7

I'm in search for a data structure which efficiently operates over closed intervals with the following properties:

  • dynamically add or remove an interval

  • set, and anytime change, a number ("depth") for each interval. no two depths are ever the same

  • find all intervals that overlap with any given interval, sorted by "depth"

The closest structure I found is Interval tree but it lists the found intervals in arbitrary order with respect to their depths. I could collect all the "unsorted" intervals as reported and sort them afterwards but I was hopping it was possible to avoid to sort the result for every query.

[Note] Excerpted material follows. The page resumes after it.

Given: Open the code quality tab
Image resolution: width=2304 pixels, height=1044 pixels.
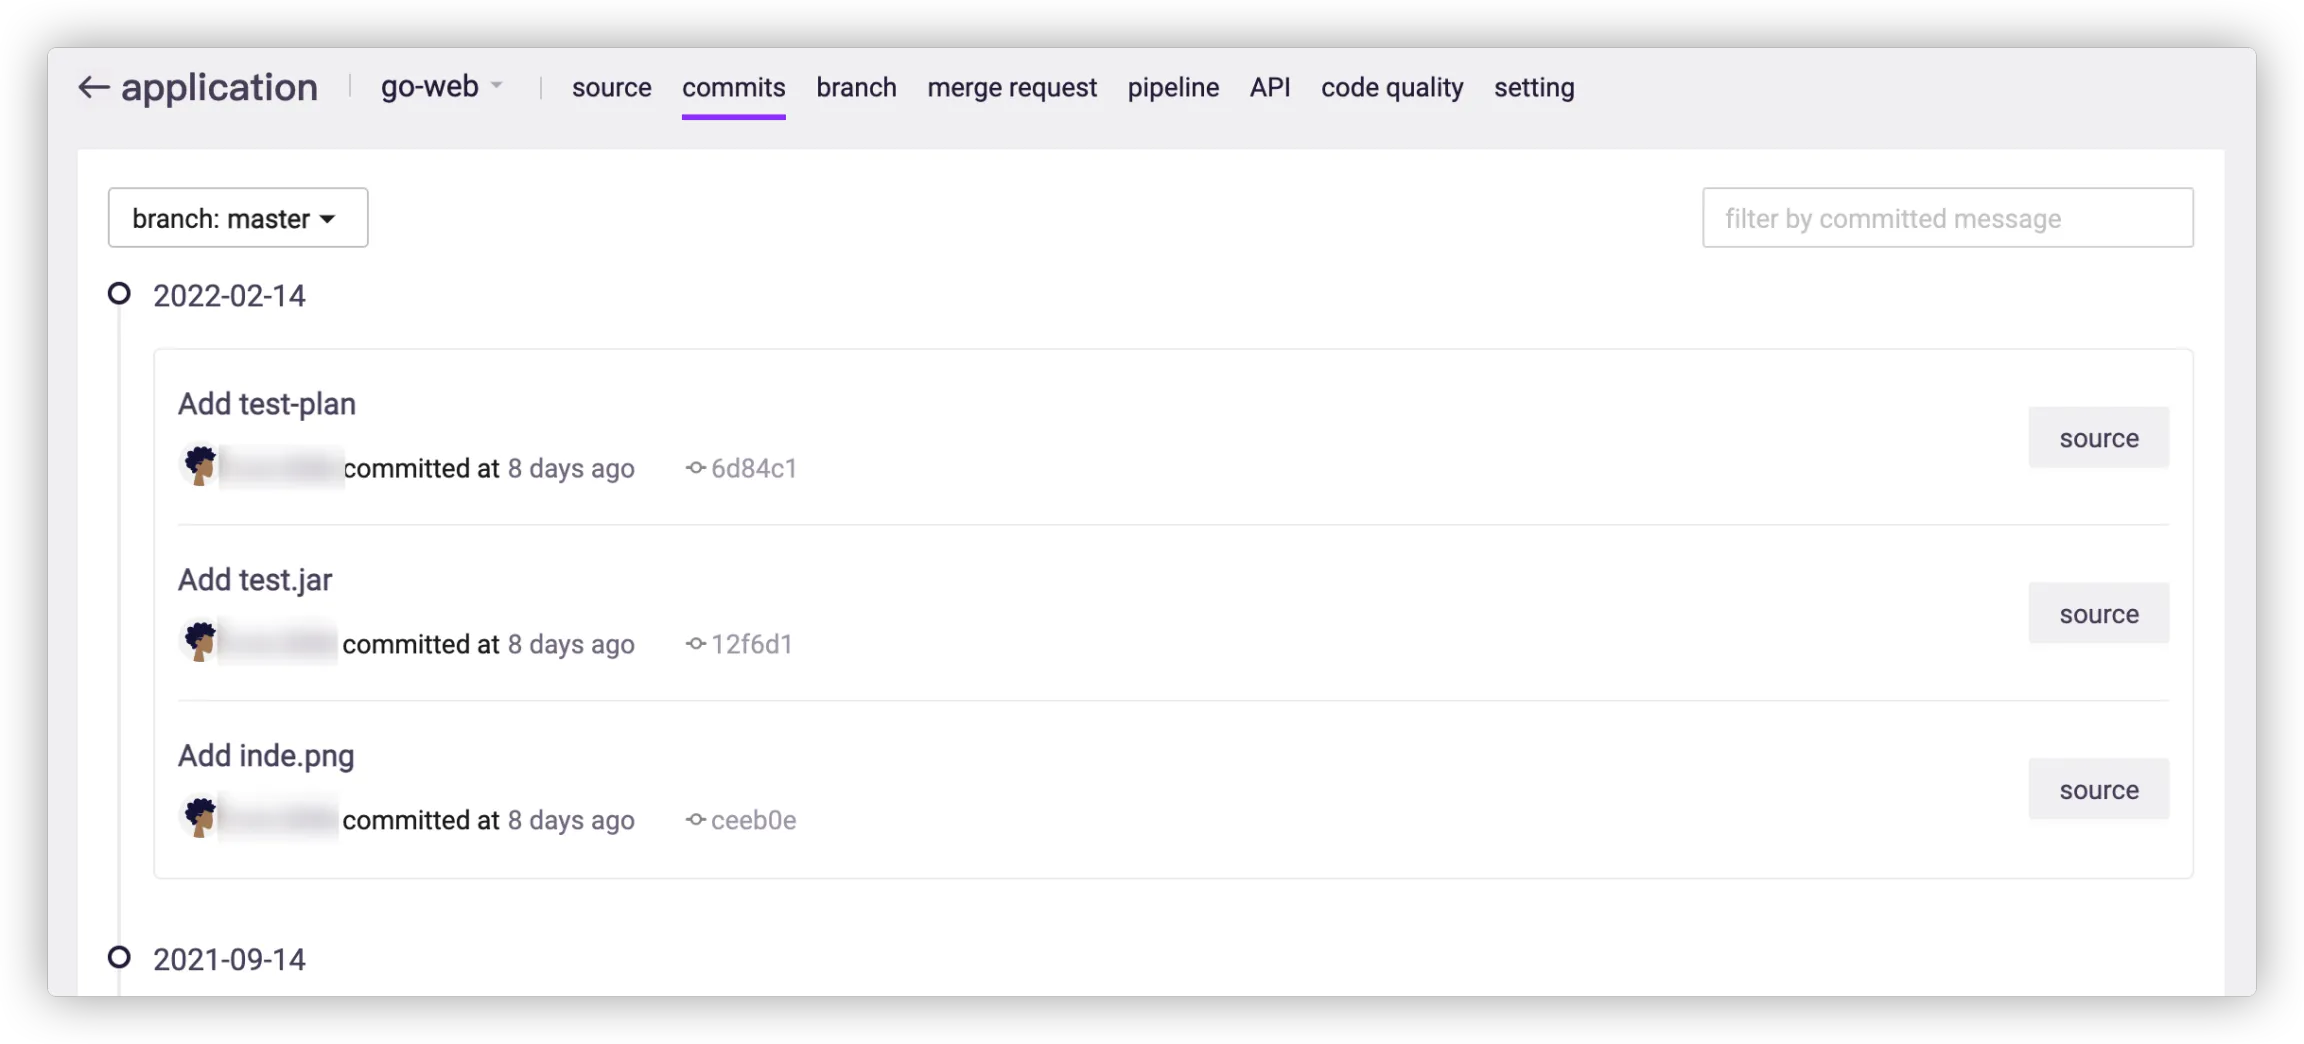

Please, does anyone know of such data structure or have any suggestion how (if at all possible) to enhance the Interval tree to support such sorting?

Example:

  1. add [1,2] to the empty structure and set its depth to 1
  2. add [10,100], depth = 2
  3. add [5,55], depth = 3
  4. query for [5,50] reports [10,100] and [5,55]
  5. set depth of [10,100] to 3, and of [5,55] to 2
  6. query for [5,50] reports [5,55] and [10,100]

Edit

I'm more interested in fast adds/removes and queries, than in updating of depths. A depth can take as much as O(n), if that helps speed-up the other operations.

Ecir Hana
  • 10,864
  • 13
  • 67
  • 117
  • What about [a treap](http://en.wikipedia.org/wiki/Treap)? – Rerito Feb 13 '15 at 10:55
  • 1
    @Rerito I know treap, what about it? Its nodes have to have random priority, "depth" doesn't have to be random (and can by changed at any time), if that's what you meant..? – Ecir Hana Feb 13 '15 at 11:04
  • There cannot be two intervals having the same depth. At any time, right? In this case, the binary search tree approach (using an augmented tree) with a hashmap maintained on the side would suit you quite well – Rerito Feb 13 '15 at 11:11
  • @Rerito correct, all depths are distinct. But I don't understand that hashmap, how is it different than store the depth along with the interval? I mean, even with hashmap, I would have to sort the result afterwards, correct? – Ecir Hana Feb 13 '15 at 11:17
  • Correct but the updating of the depth would be much less painful – Rerito Feb 13 '15 at 11:21
  • Seems as though a remove/add pair could simulate a depth change. Should those operations really be named deactivate/activate (with true remove/add only being O(n))? – David Eisenstat Feb 18 '15 at 13:29
  • @DavidEisenstat I'm not sure I follow: yes, if you change a depth, it's the same as if you first removed the interval, changed the depth in O(1) outside, and inserted it back. What are you hinting at? – Ecir Hana Feb 18 '15 at 14:29
  • Letting depth updates be slow doesn't seem to help much then. – David Eisenstat Feb 18 '15 at 15:01

4 Answers4

5

Let's assume that the algorithm you want exists. Then let's create a set of a million intervals, each being [1, 1], with random depths, and insert them into such interval tree. Then let's query the interval [1, 1]. It should return all the intervals in sorted order, with complexity O(M + log N), but N = 1, so we are sorting a set of M elements in linear time.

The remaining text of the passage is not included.